Schopfheim „Wir heizen zum Fenster hinaus“

Markgräfler Tagblatt
Um die Zukunft der Dietrich-Bonhoeffer-Gemeinde ging es in einer Gemeidneversammlung in Langenau. Foto: Hans-Jürgen Hege

Bonhoeffer-Gemeinde: Besucherschwund in Langenau. Fortbestand der Gemeinde in Gefahr.

Schopfheim-Langenau - Jetzt wird nicht mehr nur gehobelt. In den nächsten Jahren fallen Späne. Der Immobilienbestand der Dietrich-Bonhoeffer-Gemeinde hat nach Meinung der Landeskirche zuviel Speck auf den Rippen. Oder anders ausgedrückt: „Er ist um 56 Prozent zu hoch.“

Das jedenfalls teilte Pfarrer Kai-Peter Tilgner der Gemeindeversammlung mit, als er den von der Landeskirche verordneten Handlungszeitplan bis 2025 und darüber hinaus bekannt gab.

Damit musste er kräftig zurückrudern. Denn 2016 hatte er seinen Schäfchen an gleicher Stelle noch versprochen: „An der Existenzberechtigung der Immobilien unserer Pfarrei wird nicht gerüttelt. Über mögliche Synergie-Effekte aber wird durchaus noch zu reden sein. Darauf wird die Landeskirche pochen.“

Dieses „Pochen“ wurde lauter, nachdem eine Bestandsaufnahme ergeben hatte, dass das Gemeindezentrum in Langenau lediglich zu einem Prozent ausgelastet ist. „Wir heizen also zum Fenster raus“, sagte Tilgner.

Und nicht nur das. Zu praktisch allen Veranstaltungen kommen so gut wie keine Besucher. Ältestenrat und Leitungsteam seien ratlos, wie man dem Schwund begegnen könnte. „Wir leiten eine Gemeinde, die nicht da ist, machen Veranstaltungen für Leute, die nicht mitmachen wollen“, klagte der Pfarrer.

Tilgners Lösungsvariante eins, die Fusion mit Schopfheim anzustreben, fand ebenso wenig Beifall wie die Idee, in Langenau alles zu verkaufen und die Gläubigen zu den Veranstaltungen mit einem Bus nach Wiechs zu fahren.
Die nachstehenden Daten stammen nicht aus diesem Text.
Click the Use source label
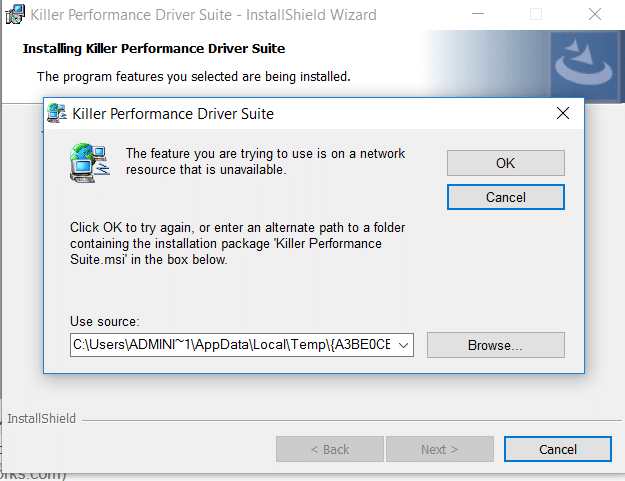625x481 pixels. (x=104, y=321)
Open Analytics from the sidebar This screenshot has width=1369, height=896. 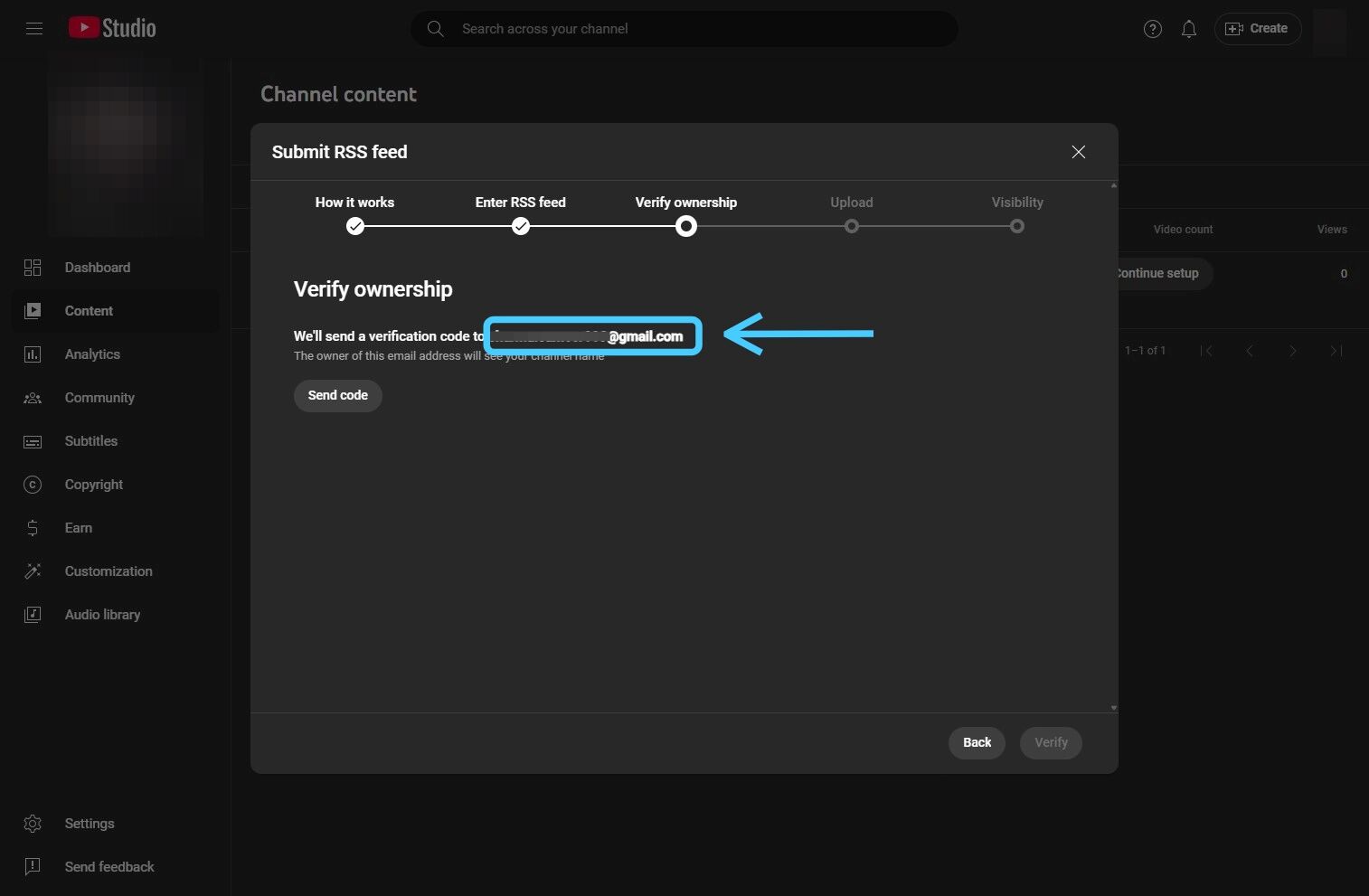pos(92,354)
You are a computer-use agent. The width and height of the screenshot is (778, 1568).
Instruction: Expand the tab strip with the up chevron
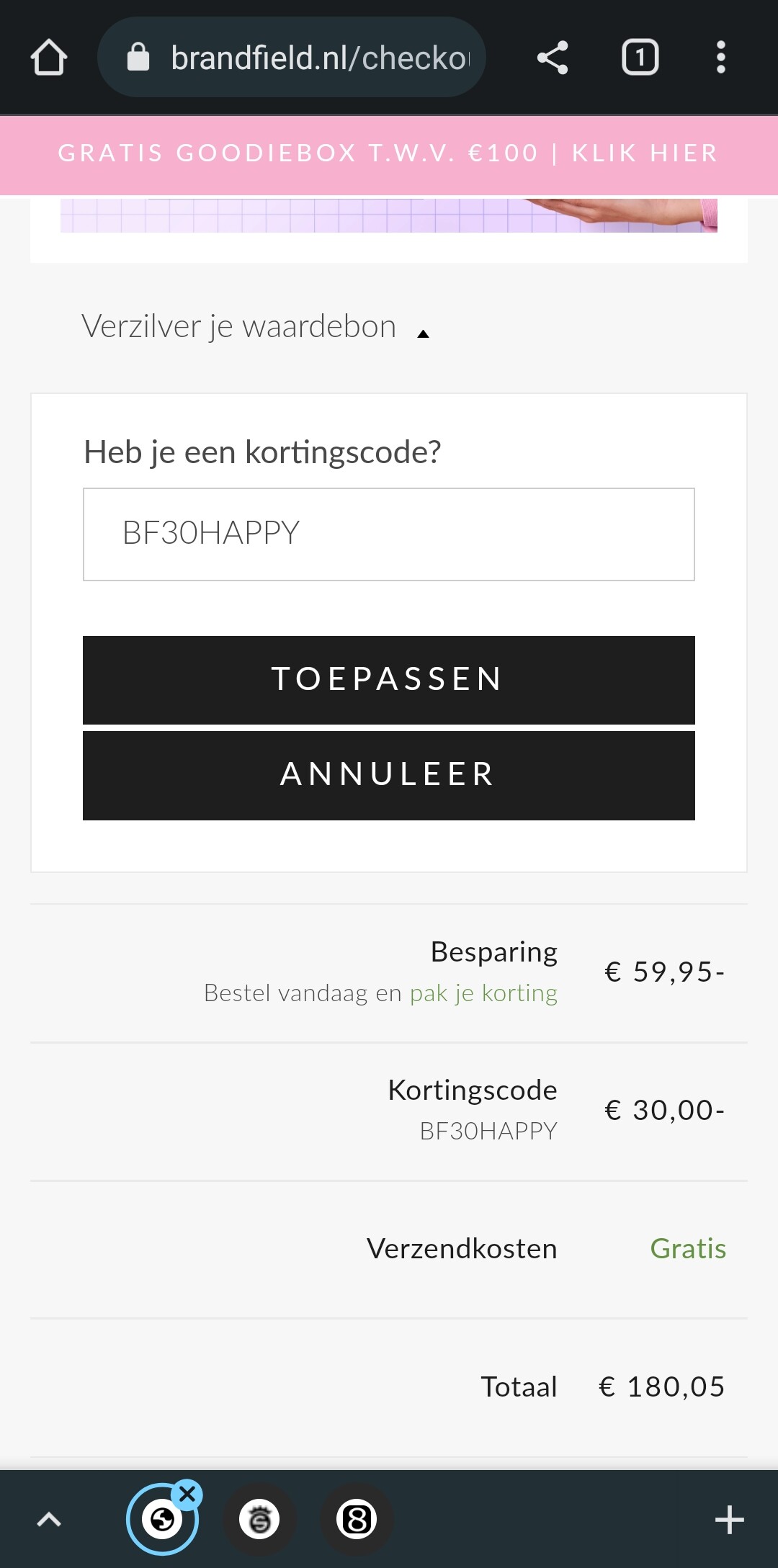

Kaum Widerspruch dagegen regte sich, als der Pfarrer andeutete, die Gespräche mit potenten Partnern zu intensivieren, die Langenauer Immobilie oder auch nur das Grundstück für einen sozialen Zweck wie etwa betreutes Wohnen oder Pflege zur Verfügung zu stellen. In einem solchen Konstrukt könne es dann auch einen Raum geben, der für Gottesdienste zu nutzen ist, so dass „die Kirche tatsächlich im Dorf bleiben“ könne.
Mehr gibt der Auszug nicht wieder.